▶ _ACTIVITIES_:
- 1) Answer these questions from the court judgment excerpt, giving each answer on its own line with the same letter.
(a) How long after the incident was the First Information Report lodged?
(b) How many witnesses did the prosecution examine before the Sessions Judge?
(c) Which two accused did the High Court acquit?
- 2) Name every person the court judgment excerpt says was charged in the case.
- 3) Extend the court judgment excerpt by writing what follows its last sentence.

▶ _GIVEN PASSAGE_:
>>

3. The First Information Report which was lodged by Kishan Lal an hour after the incident gives in detail the entire incident; it gives the names of the accused, the names of the persons who saw the actual killing, the names of the persons who chased the accused, the names of those who caught hold of the appellant and other relevant particulars. Before the learned Sessions Judge, the prosecution sought to establish its case by examining as many as sixteen witnesses. The learned Sessions Judge accepted the entire evidence of the witnesses, except their evidence in regard to the extra judicial confession made by Mulkraj, and found Mulkraj guilty under Ss. 302 and 394, Amarnath under S. 302 read with S. 34 and under S. 394, and Milkiraj under Section 302 read with S. 34 and under S. 394 of the Indian Penal Code and sentenced them to death and to undergo rigorous imprisonment for ten years under the said sections. One Girdhari Lal who was also charged along with the aforesaid accused for abetting them, was acquitted. The three convicted accused preferred two appeals to the High Court. The learned Sessions Judge also made a reference to the High Court for the confirmation of the death sentences passed by him on the three accused. The said two appeals and the reference were heard together by a Divisional Bench of the Allahabad High Court. The High Court disbelieved the version of the witnesses in regard to that part of the prosecution case relating to the actual killing and robbing of the deceased and acquitted Amarnath and Milkiraj. It accepted the evidence of P. Ws. 1, 5 and 7 - learned Counsel for the appellant in the High Court did not challenge the testimony of the said witnesses in regard to the chase and arrest of Mulkraj - and, after rejecting the plea of Shri S. N. Mulla for a lesser sentence, confirmed the conviction made and the sentence passed by the learned Sessions Judge in regard to the appellant herein. Before us the learned Counsel for Mulkraj argued that the learned Judges went wrong in relying upon the evidence of witnesses who were disbelieved in regard to the actual killing and robbing of the deceased and that in any event the evidence of the said witnesses does not bring home the guilt to the appellant.

4. The learned Advocate for the appellant strongly urged that we should examine the evidence for ourselves in the circumstances of the present case. Ordinarily, this Court will not go behind the findings of fact of the Courts below. In the present case, we can find no. valid ground for departing from the practice of the Court.

<<

▶ _DATA SHOWN_:
>>

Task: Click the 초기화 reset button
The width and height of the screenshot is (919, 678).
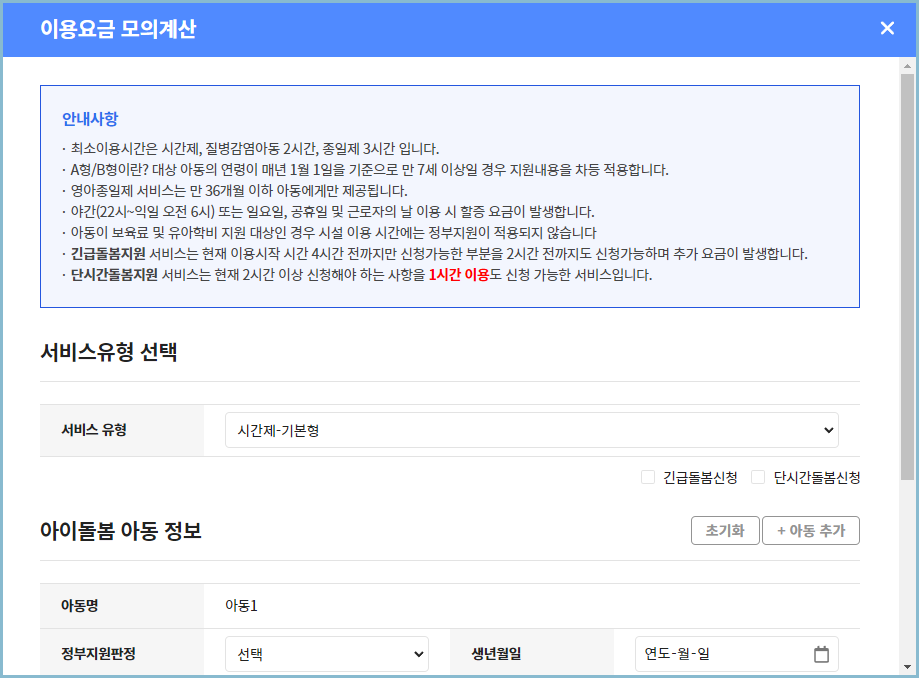Action: click(x=724, y=530)
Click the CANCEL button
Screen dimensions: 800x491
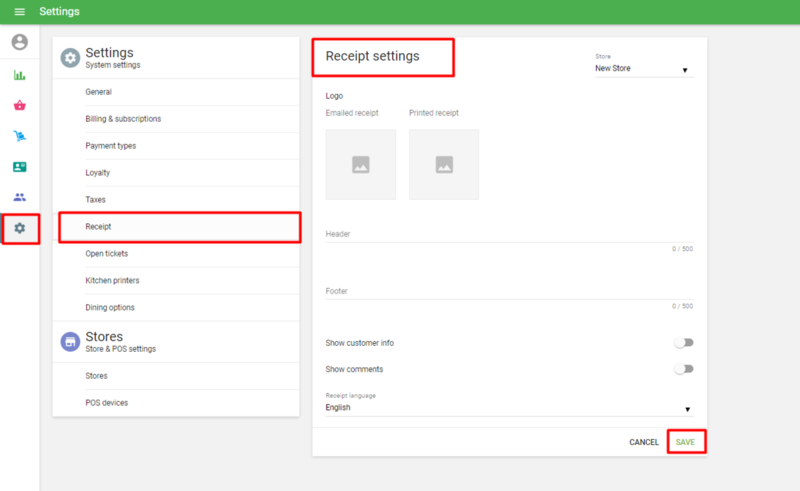click(644, 442)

<<

▶ _TASK-BY-TASK RESULTS_:
- 1)
(a) An hour after the incident.
(b) Sixteen.
(c) Amarnath and Milkiraj.

- 2) Mulkraj, Amarnath, Milkiraj, and Girdhari Lal.

- 3)
5. On a careful reading of the judgments of the High Court and the Additional Sessions Judge we are not satisfied that the High Court gave convincing reasons for disbelieving the prosecution witnesses who spoke to having seen the deceased being assaulted and robbed. The grounds given by the Additional Sessions Judge for believing them, appear to us to be sound. We shall, however, proceed to deal with this appeal on the findings of the High Court. The High Court believed the witnesses when they stated that they had chased the culprits, including the appellant, immediately after the deceased had been assaulted and robbed. Neither this evidence nor the evidence concerning the manner in which the appellant was arrested was challenged by the appellants advocate in the High Court. It is established therefore that the appellant along with others was seen running away from a spot near the place where the deceased had been assaulted immediately after the alarm had been raised. Having regard to the time and place of the occurrence, the appellant had no. valid reason for being there. His explanation that he was drunk and had knocked against a cot and had been arrested was rightly rejected by the, Courts below. There was evidence in the case that he was not drunk at the time of his arrest. This explanation was given by the appellant when he was examined under S. 342 of the Criminal Procedure Code by the Additional Sessions Judge. He made no. such statement before the Committing Magistrate when examined by that Court under S. 342 of the Criminal Procedure Code. On the contrary, he denied that he had been arrested at the spot. There is, therefore, no. acceptable. explanation for the appellants presence at the place near the scene of the murder at a time when he would not normally be expected to be there.

6. According to the prosecution, while the appellant was seen running away be threw the dagger, Exhibit 1, into the nali. This fact was stated by Kishan Lal in the First Information Report lodged soon after the occurrence. The evidence of Janendra Das, P. W. 6, is to that effect. No. doubt Janendra Das along with Kishan Lal, P. W. 1, and Dewan Chand, P. W. 2, has been disbelieved regarding their having witnessed the killing and robbing of the deceased. The High Court judgment is silent on the point whether it believed this witness as to the rest of his story. He was fully believed by the Additional Sessions Judge and we can see no. reason why his evidence should not be accepted like that of the other witnesses about events after the assault on the deceased. He deposed, like the other witnesses, about the share of the appellant in the crime. His evidence that he saw the appellant throw the dagger, Exhibit 1, in the nali is amply corroborated by the recovery of that weapon from the same nali after the apprehension of the appellant. The evidence also proves that, on recovery, the dagger was found to be stained with blood. This dagger, Exhibit 1, was found by the Chemical Examiner to be stained with blood. It is true that owing to the blood having disintegrated its origin could not be determined. The evidence therefore established that the appellant threw into the nali a blood-stained dagger while he was running away from near the scene of the murder.

7. The deceased had only one injury on the abdomen which caused his death. The doctors evidence is that the injury was sufficient in the ordinary course of nature to cause death and that the dagger, Exhibit 1, could have caused the fatal injury. Evidently no. other weapon except the dagger had been used against the deceased because in that event one would expect the deceased to have had more than the one injury found on his person. This would suggest that the dagger, Exhibit 1, which was found to be stained with blood immediately after the assault, was used with deadly effect.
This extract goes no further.